Question

Calculus3 - Infinite sequences and series ( URGENT!!)​

Answer 1

Limit=0

Converges

Absolutely converges

Explanation:

If
`a_n=(2^n n!)/((3n+4)!)`

then
`a_(n+1)=(2^(n+1) (n+1)!)/((3(n+1)+4)!)`.

Let's rewrite
`a__(n+1)` a little.

I'm going to hone in on (3(n+1)+4)! for a bit.

Distribute: (3n+3+4)!

Combine like terms (3n+7)!

I know when I have to find the limit of that ratio I'm going to have to rewrite this a little more so I'm going to do that here. Notice the factor (3n+4)! in
`a_n`. Some of the factors of this factor will cancel with some if the factors of (3n+7)!

(3n+7)! can be rewritten as (3n+7)×(3n+6)×(3n+5)×(3n+4)!

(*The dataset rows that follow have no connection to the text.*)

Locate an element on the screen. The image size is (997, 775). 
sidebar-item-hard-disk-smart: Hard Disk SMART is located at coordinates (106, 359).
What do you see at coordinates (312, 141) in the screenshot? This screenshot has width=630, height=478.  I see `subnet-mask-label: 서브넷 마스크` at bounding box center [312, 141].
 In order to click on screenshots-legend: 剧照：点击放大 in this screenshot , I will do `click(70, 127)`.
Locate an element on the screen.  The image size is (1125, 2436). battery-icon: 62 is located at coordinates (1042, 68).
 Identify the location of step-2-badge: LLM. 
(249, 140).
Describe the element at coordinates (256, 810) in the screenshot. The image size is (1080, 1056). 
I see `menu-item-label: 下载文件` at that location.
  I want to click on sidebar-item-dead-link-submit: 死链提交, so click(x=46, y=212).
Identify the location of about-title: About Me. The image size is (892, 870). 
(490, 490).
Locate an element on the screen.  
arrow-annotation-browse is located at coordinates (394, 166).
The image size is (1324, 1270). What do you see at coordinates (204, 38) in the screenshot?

Let's go ahead and put our ratio together.

`a_(n+1)×(1)/(a_n)`

The second factor in this just means reciprocal of
`{a_n}`.

Insert substitutions:

`(2^(n+1) (n+1)!)/((3(n+1)+4)!)×((3n+4)!)/(2^nn!)`

Use the rewrite for (3(n+1)+4)!:

`(2^(n+1) (n+1)!)/((3n+7)(3n+6)(3n+5)(3n+4)!)×((3n+4)!)/(2^nn!)`

Let's go ahead and cancel the (3n+4)!:

`(2^(n+1) (n+1)!)/((3n+7)(3n+6)(3n+5))×(1)/(2^nn!)`

Use 2^(n+1)=2^n × 2 with goal to cancel the 2^n factor on top and bottom:

`(2^(n)2(n+1)!)/((3n+7)(3n+6)(3n+5))×(1)/(2^nn!)`

`(2(n+1)!)/((3n+7)(3n+6)(3n+5))×(1)/(n!)`

Use (n+1)!=(n+1)×n! with goal to cancel the n! factor on top and bottom:

`(2(n+1)×n!)/((3n+7)(3n+6)(3n+5))×(1)/(n!)`

`(2(n+1))/((3n+7)(3n+6)(3n+5))×(1)/(1)`

Now since n approaches infinity and the degree of top=1 and the degree of bottom is 3 and 1<3, the limit approaches 0.

This means it absolutely converges and therefore converges.